- _Task to complete_
Copy every line in the listing that contains "click".

- _Supplied records_

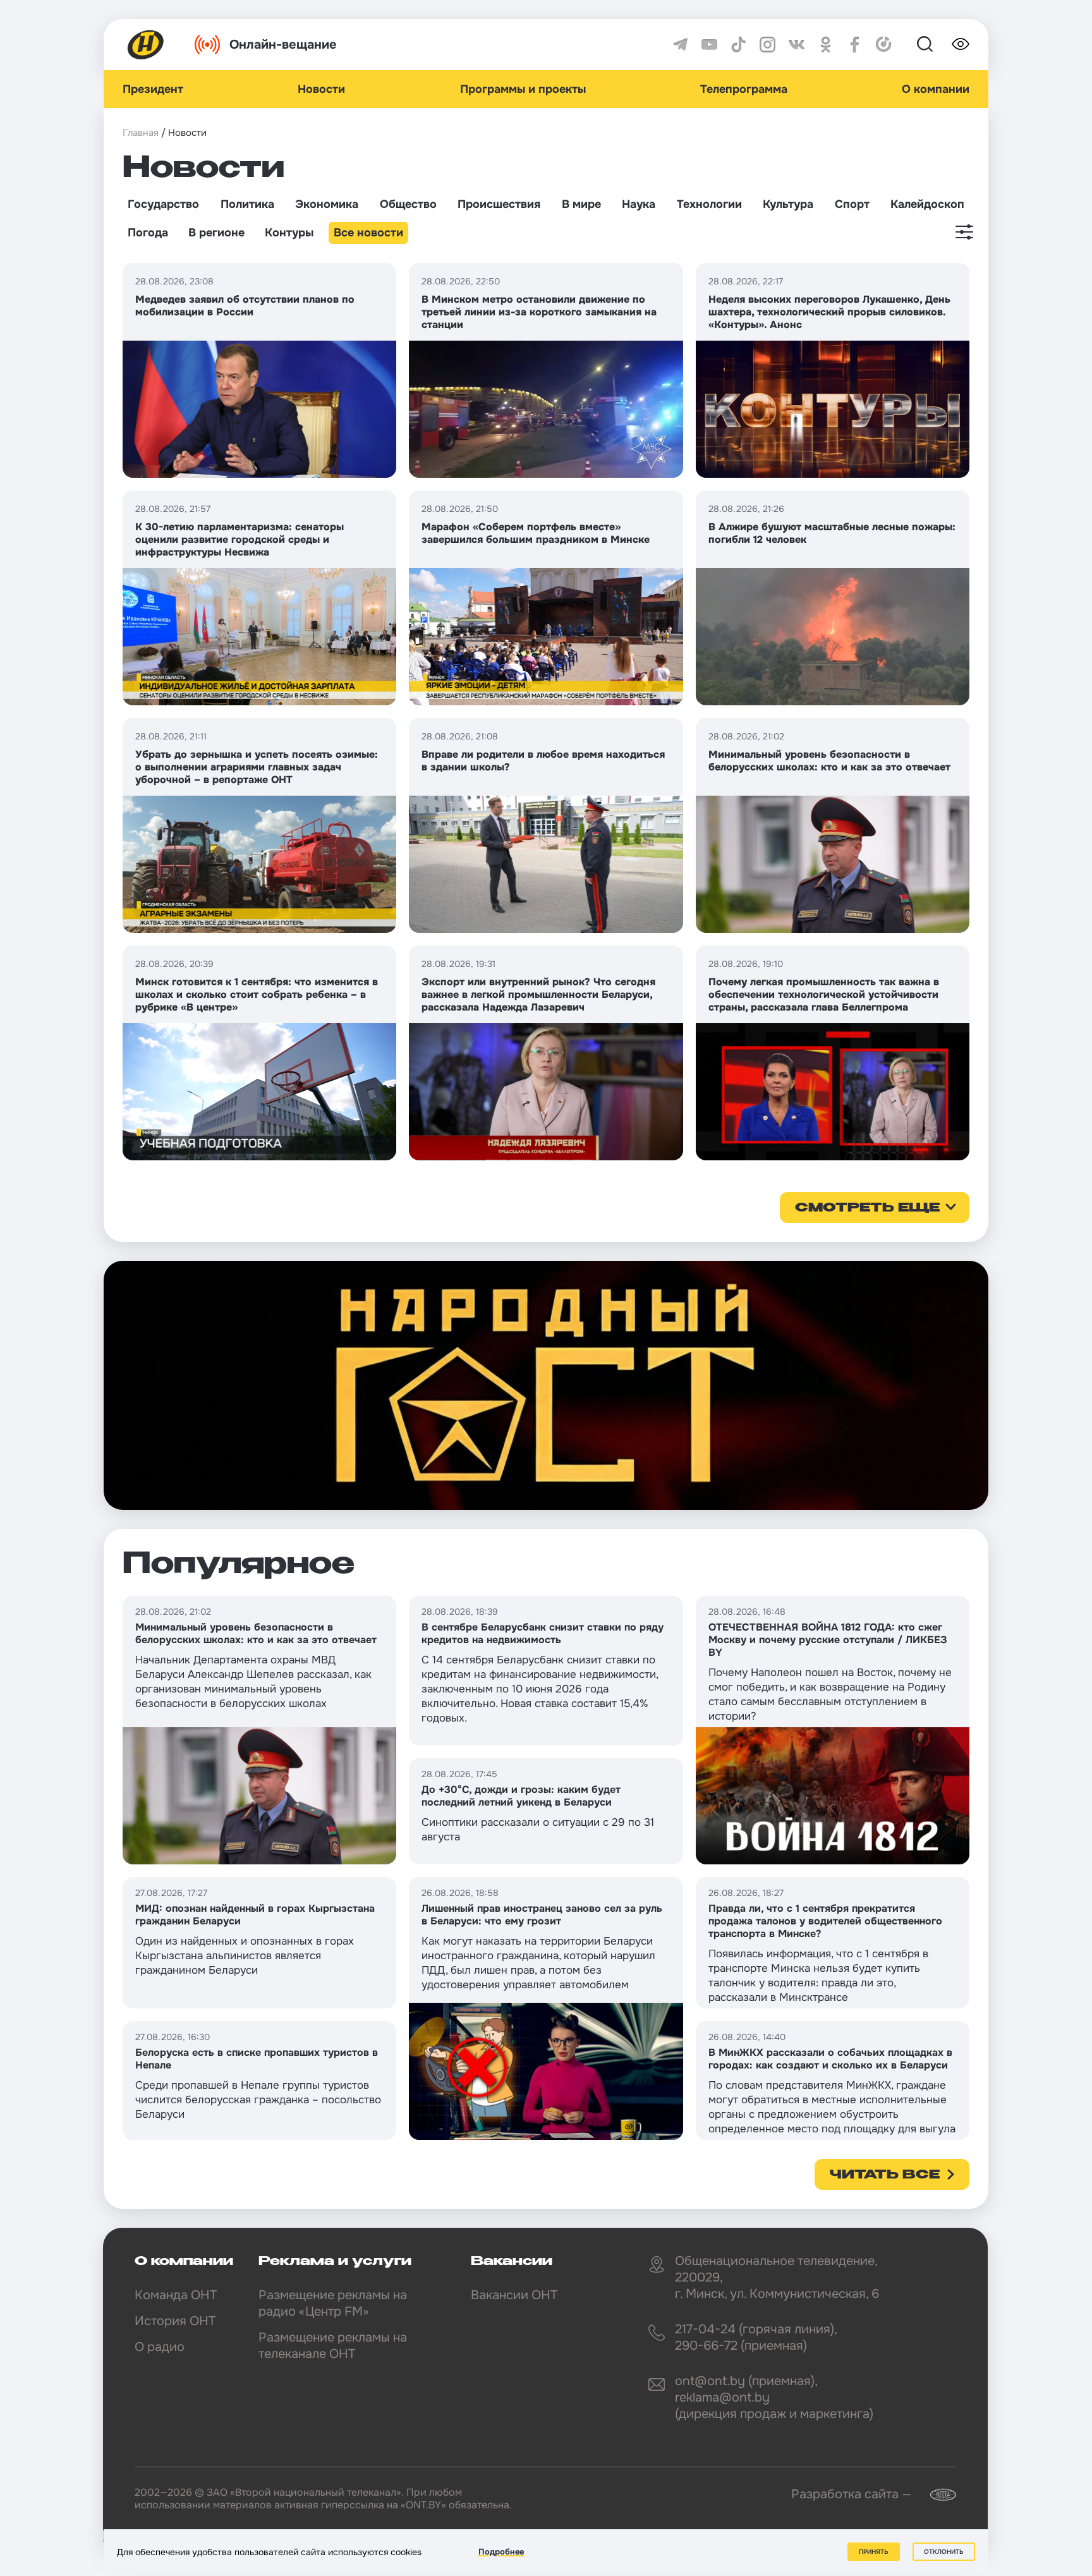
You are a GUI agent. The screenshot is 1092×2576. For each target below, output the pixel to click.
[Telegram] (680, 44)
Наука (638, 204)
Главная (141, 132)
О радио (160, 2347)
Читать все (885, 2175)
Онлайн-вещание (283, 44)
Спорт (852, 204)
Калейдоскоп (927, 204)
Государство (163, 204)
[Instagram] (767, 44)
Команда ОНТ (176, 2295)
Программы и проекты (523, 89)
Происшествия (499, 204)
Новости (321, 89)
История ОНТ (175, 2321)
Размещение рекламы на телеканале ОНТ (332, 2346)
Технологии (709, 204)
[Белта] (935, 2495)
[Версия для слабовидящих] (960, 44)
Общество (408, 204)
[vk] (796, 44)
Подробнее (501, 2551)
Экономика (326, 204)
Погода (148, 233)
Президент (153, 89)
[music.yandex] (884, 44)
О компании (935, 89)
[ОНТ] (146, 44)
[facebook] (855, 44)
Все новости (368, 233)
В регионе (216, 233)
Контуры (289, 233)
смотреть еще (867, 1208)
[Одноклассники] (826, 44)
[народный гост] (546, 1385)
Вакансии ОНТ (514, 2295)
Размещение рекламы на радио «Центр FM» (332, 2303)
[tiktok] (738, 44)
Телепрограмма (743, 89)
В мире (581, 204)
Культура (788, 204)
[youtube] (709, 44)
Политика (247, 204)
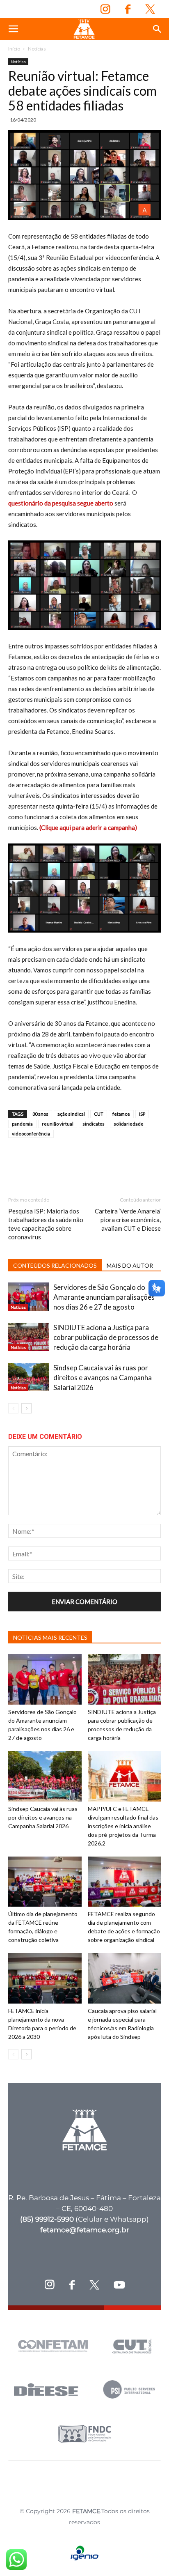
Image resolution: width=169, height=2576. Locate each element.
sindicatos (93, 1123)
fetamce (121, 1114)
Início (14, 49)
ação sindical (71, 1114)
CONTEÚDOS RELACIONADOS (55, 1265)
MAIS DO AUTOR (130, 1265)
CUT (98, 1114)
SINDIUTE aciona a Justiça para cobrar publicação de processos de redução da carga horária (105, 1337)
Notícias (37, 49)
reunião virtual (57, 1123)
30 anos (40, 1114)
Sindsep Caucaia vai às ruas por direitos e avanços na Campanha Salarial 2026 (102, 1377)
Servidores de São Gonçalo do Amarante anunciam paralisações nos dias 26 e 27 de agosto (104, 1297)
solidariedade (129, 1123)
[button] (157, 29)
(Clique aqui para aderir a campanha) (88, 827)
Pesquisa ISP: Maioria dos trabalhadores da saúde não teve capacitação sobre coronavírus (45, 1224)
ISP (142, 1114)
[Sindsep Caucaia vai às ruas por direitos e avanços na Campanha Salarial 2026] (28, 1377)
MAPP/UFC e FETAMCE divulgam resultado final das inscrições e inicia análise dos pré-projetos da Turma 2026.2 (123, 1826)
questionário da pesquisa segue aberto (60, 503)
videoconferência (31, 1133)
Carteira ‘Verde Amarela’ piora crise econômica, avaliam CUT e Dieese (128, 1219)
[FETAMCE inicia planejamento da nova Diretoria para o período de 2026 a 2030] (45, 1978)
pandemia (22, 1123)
* * *
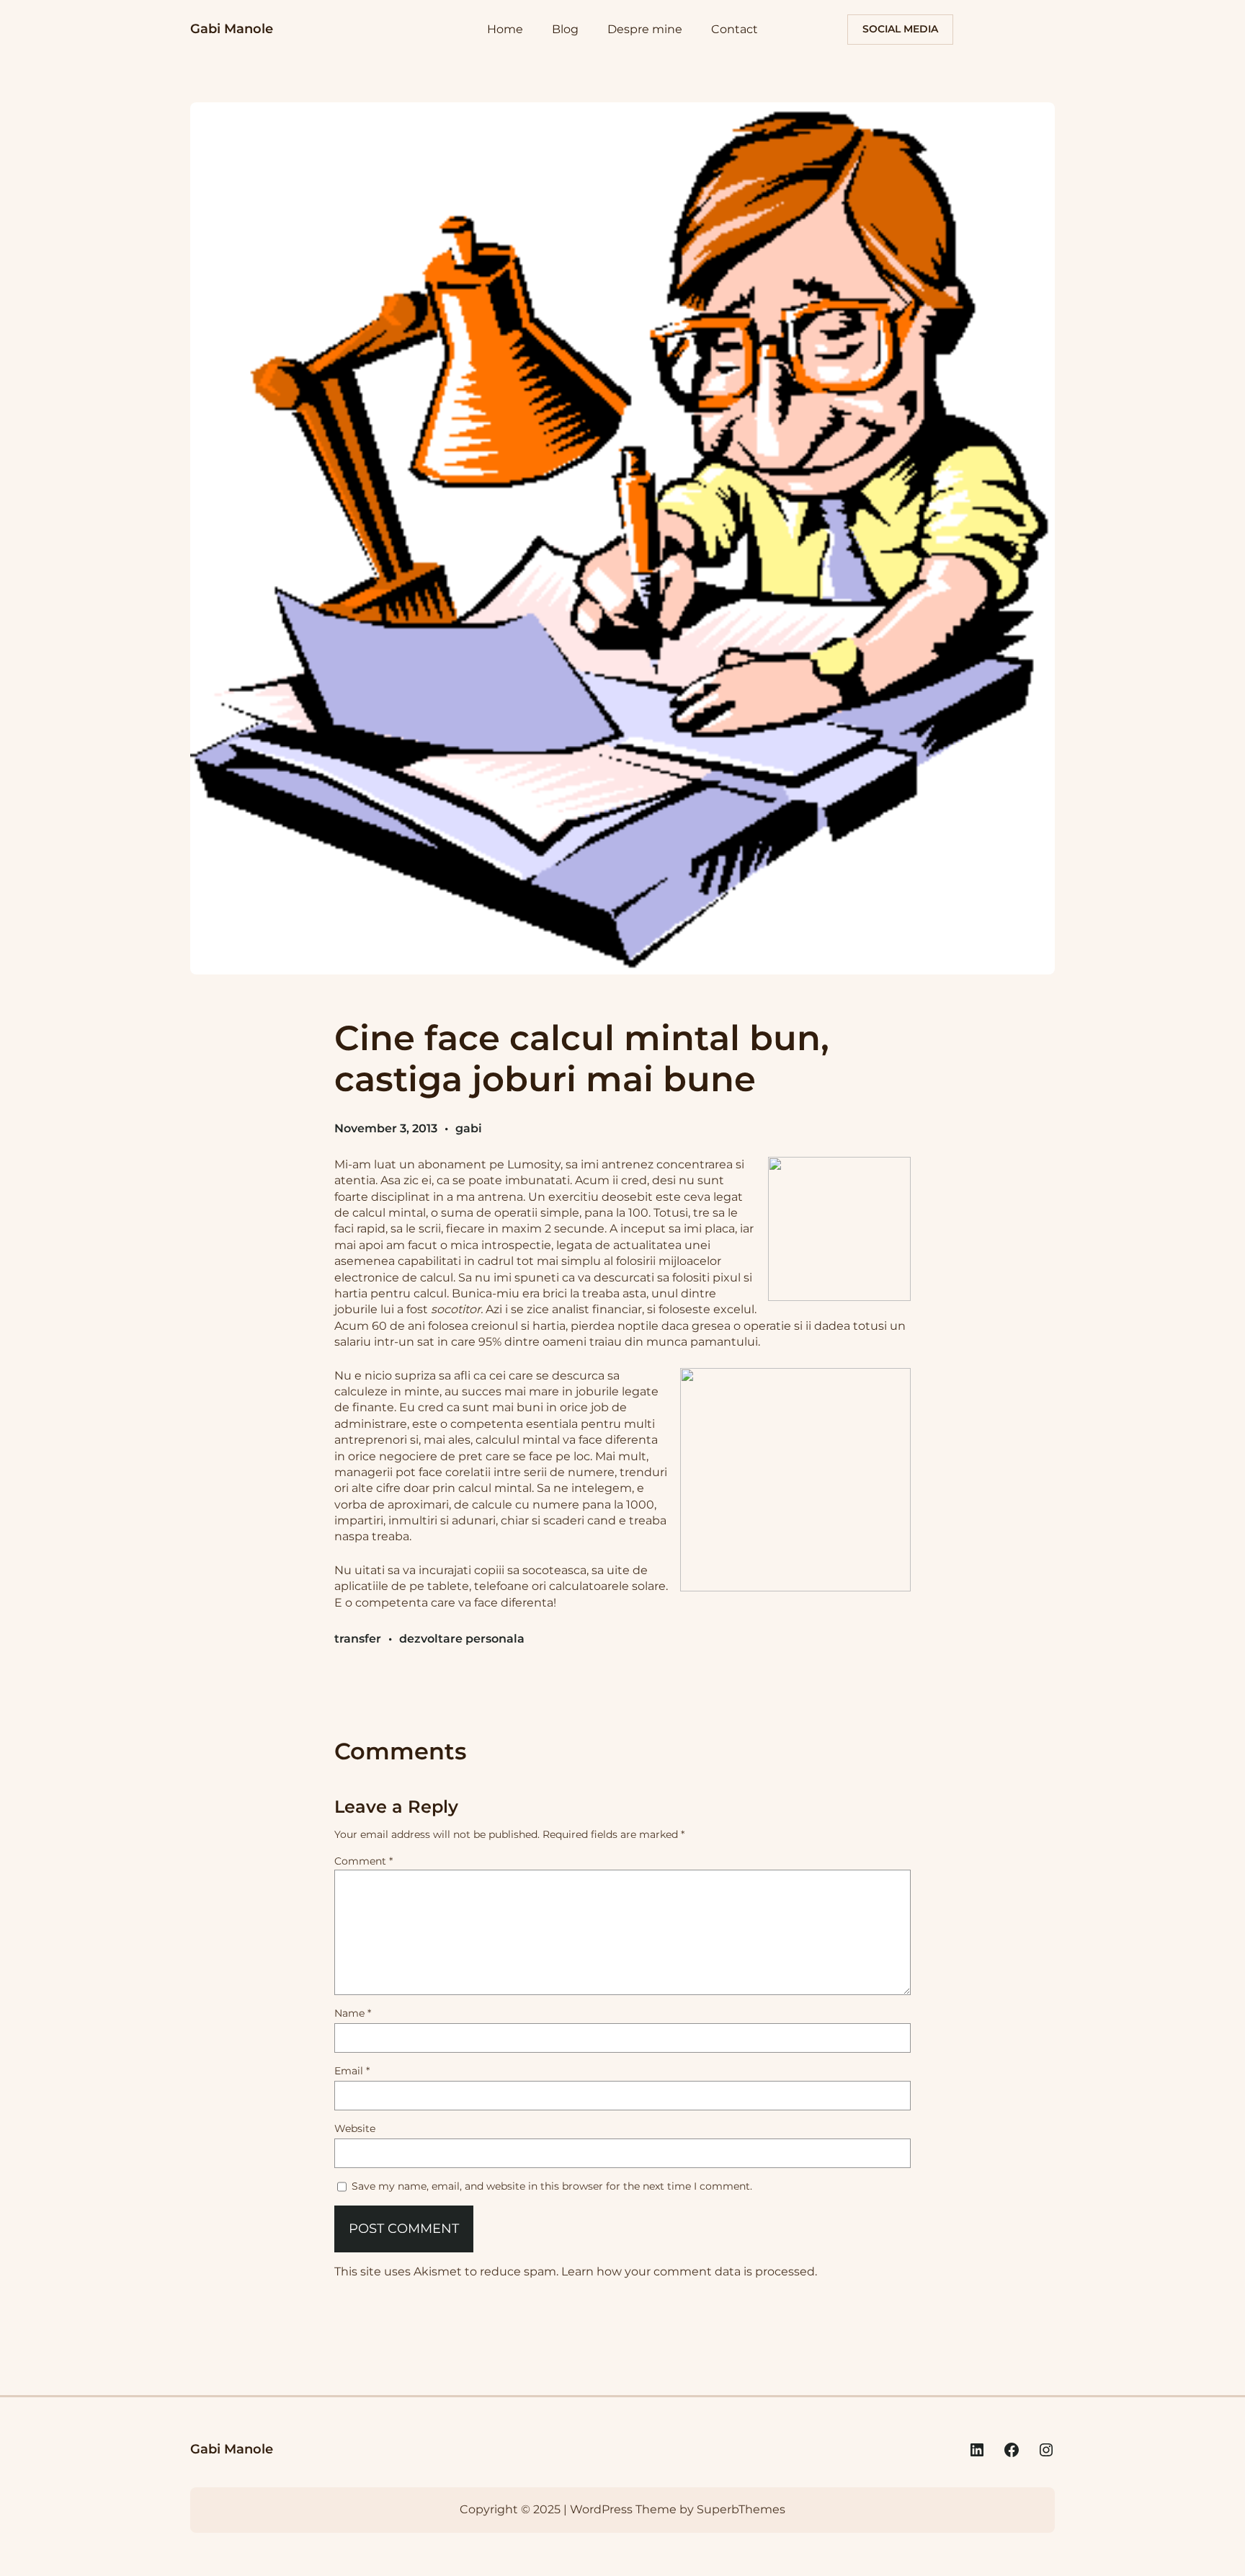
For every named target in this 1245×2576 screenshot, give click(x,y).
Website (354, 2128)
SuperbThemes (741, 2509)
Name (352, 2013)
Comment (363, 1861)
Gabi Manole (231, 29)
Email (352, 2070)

- _Finished task_
You are a GUI agent. The screenshot is 1092×2576. For each target below, output the pixel to click.
For every named target in this 1245×2576 screenshot, give click(x,y).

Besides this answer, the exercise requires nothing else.